Segundo Suzângela Junko, facilitadora do curso e técnica da Saúde da Criança de Maceió, o objetivo da estratégia Aidpi Neonatal é reduzir a mortalidade infantil a partir de um controle satisfatório das doenças. “O profissional precisa saber como reconhecer e encaminhar os casos com a finalidade de atuar precocemente. Isso porque o tratamento precoce e classificação de risco são os primeiros passos para reduzir os índices de mortalidade do Estado”, esclareceu.
Além dela, a capacitação do Aidpi Neonatal terá como facilitadores os pediatras Claudio Soriano e Patrícia Laranjeiras, e a técnica da Saúde da Criança da Sesau, Jenice Coelho. Eles irão abordar, entre outras temáticas, o incentivo ao aleitamento materno, problemas durante a gravidez – como hipertensão e infecções – e nascimento e cuidados com o bebê.
De acordo com Jenice Coleho, os principais temas a serem tratados na oficina são a reanimação e o transporte neonatal. “O transporte é muito importante e pode ser decisivo.
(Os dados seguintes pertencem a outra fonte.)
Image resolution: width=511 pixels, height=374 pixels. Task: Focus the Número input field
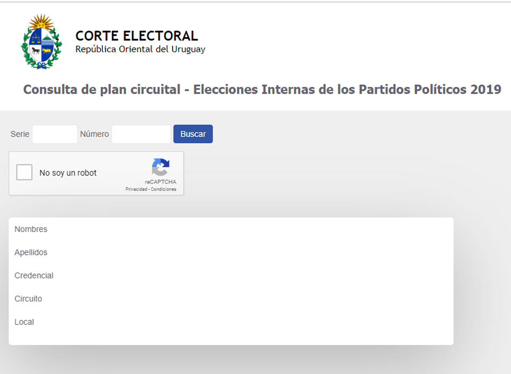141,134
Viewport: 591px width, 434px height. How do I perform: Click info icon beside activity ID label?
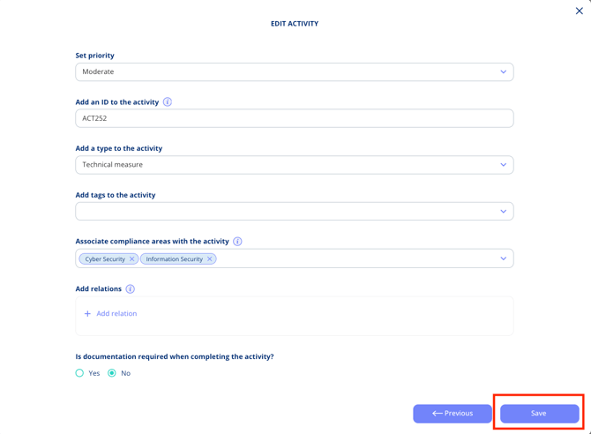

Para isso, temos o Samu [Serviço de Atendimento Móvel de Urgência], mas ainda precisamos trabalhar a estabilização antes desse transporte, que pode salvar uma vida”, disse a facilitadora.
Redução da mortalidade infantil – Para a pediatra do PSF de São José da Laje, Jaldete Alves Valente, o curso tem como importância fundamental a redução da mortalidade infantil no município e, consequentemente, no Estado. “É essencial ampliar os conhecimento sobre a estratégia Aidpi Neonatal e repassar essas informações à equipe do município, que atua para garantir os melhores cuidados à comunidade”, falou.
O Aidpi Neonatal é uma estratégia que permite aos profissionais de saúde detectar e classificar precocemente as principais doenças e fatores de risco que afetam crianças até dois meses de idade. Essa linha de atenção tem por objetivo reduzir a incidência e o agravamento de enfermidades que atingem os recém-nascidos e diminuir a ocorrência de sequelas ou complicações.
A iniciativa contribui ainda para aprimorar as práticas de tratamento e atendimento em saúde neonatal e melhorar o conhecimento e a prática das famílias para a prevenção de doenças e promoção da saúde. O Aidpi funciona de acordo com a descrição da Organização Pan-Americana da Saúde sobre como atender crianças desde o nascimento.